With doubts still in his mind about whether being a professional skier was really in the cards, the half-year he spent off his skis may have been a blessing in disguise.


“When I came back onto skis I just fell back in love with it. I realized that I was doing this for fun and whatever happened, happened and I just pursued my dreams from there. I knew if I worked hard and I was persistent I could come back, and come back even stronger.”



Lyman stayed true to his word and began placing in big competitions, taking first place in half pipe at 2013 North Face Park & Pipe Open Series in Northstar and 8th out of 3,000 competitors in the US Grand Prix in Copper.


In 2014, he has already made big waves getting 5th place at the U.S. Grand Prix, in Breckenridge, CO. Then, by far the highlight, getting the top spot at the U.S. Grand Prix in Park City, Utah.


Because of his love for the sport, Lyman has lived a very different life than most of his friends. He took high school classes online and has put the college life of partying on hold. But he doesn’t let it bother him too much.


“When I was first trying to break through and I wasn’t big on the skiing scene yet it was hard to miss out on birthday parties and my friends going out and what-not. But I’m super glad I could pull myself away and kind of focus on what needed to be done. And now I’m going to the Olympics and I can come back and party harder than those mother fuckers.”


And it’s not like Lyman doesn’t have friends on the road. Two of the other guys on the team, Aaron Blunk and Torin Yater-Wallace, have been competing with Lyman from the start.


“We’re the three young-guns on the team and it’s really cool to be on the team with kids I’ve grown up with. They are all super awesome. I’m just stoked…it’s going to be a lot of fun.”



It’s no doubt that Lyman plans to have a good time while in Russia, when asked what's on his bucket list for Russia, he answers with complete honesty.


“The US charters a flight for us from Munich to Sochi so hopefully find a nice looking girl on the US team that I can join the mile high club with.” Lyman laughs. “That’s definitely one of the goals.” But on a more serious note Lyman goes on to say he hopes to just have a good time, enjoy every second. “And bring back some hardware!”


When it comes to the Olympics, confidence is key and Lyman has plenty of it.
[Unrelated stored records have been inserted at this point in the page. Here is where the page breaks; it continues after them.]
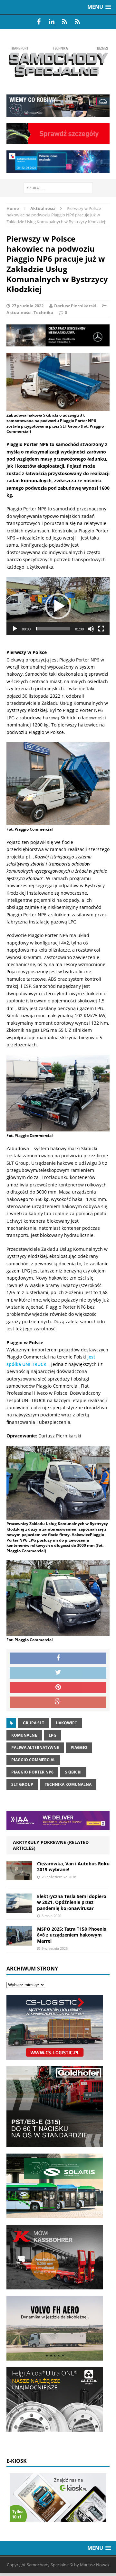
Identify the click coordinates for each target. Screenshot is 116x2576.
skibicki (73, 1772)
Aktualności (19, 312)
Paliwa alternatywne (35, 1747)
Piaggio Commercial (33, 1760)
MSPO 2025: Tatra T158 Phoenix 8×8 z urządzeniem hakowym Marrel (71, 1935)
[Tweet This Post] (58, 1673)
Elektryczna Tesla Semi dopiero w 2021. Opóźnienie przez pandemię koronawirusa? (71, 1902)
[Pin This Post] (58, 1688)
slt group (22, 1784)
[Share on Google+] (58, 1702)
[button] (58, 606)
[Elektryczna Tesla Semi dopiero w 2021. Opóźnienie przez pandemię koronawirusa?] (19, 1909)
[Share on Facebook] (58, 1658)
When asked if his shaky performance at the X-Games shook him, he brushes it right off.


“No I’m stoked! I podium-ed at three of the five Olympic qualifiers and that alone was a really big confidence booster. I’m really stoked to be going with that under my belt.”



Lyman has learned that confidence from a pioneer in the sport, Simon Dumont, who Lyman says he got close to this last year. Lyman says Dumont has been one of his bigger influences in skiing and that he is one of the people he looks up to most. Earlier this year Dumont tore his ACL in an Olympic qualifying round, ending his road to the Olympics.


“I was super sad to see him go,” says Lyman, “but he killed it and brought our sport to where it is today.”

Lyman will have his dreams become a reality on February 18th, when the men’s ski halfpipe is scheduled. His words of advice to anyone hoping to succeed in a similar situation are to just follow your dreams.


“You never know what’s going to happen or when you’ll blow up. I took a chance leaving school, and I kept at it and kept at it, after years of not doing well and thinking about quitting. But this year I put my nose to the grindstone and came out on top at a few competitions and now I’m going to Sochi!”


With the moment that Lyman has been waiting for throughout the rocky road to success only days away, Lyman is ready.


“It’s the time to huck your meat and go one hundred and ten percent. Put it all out on the table.”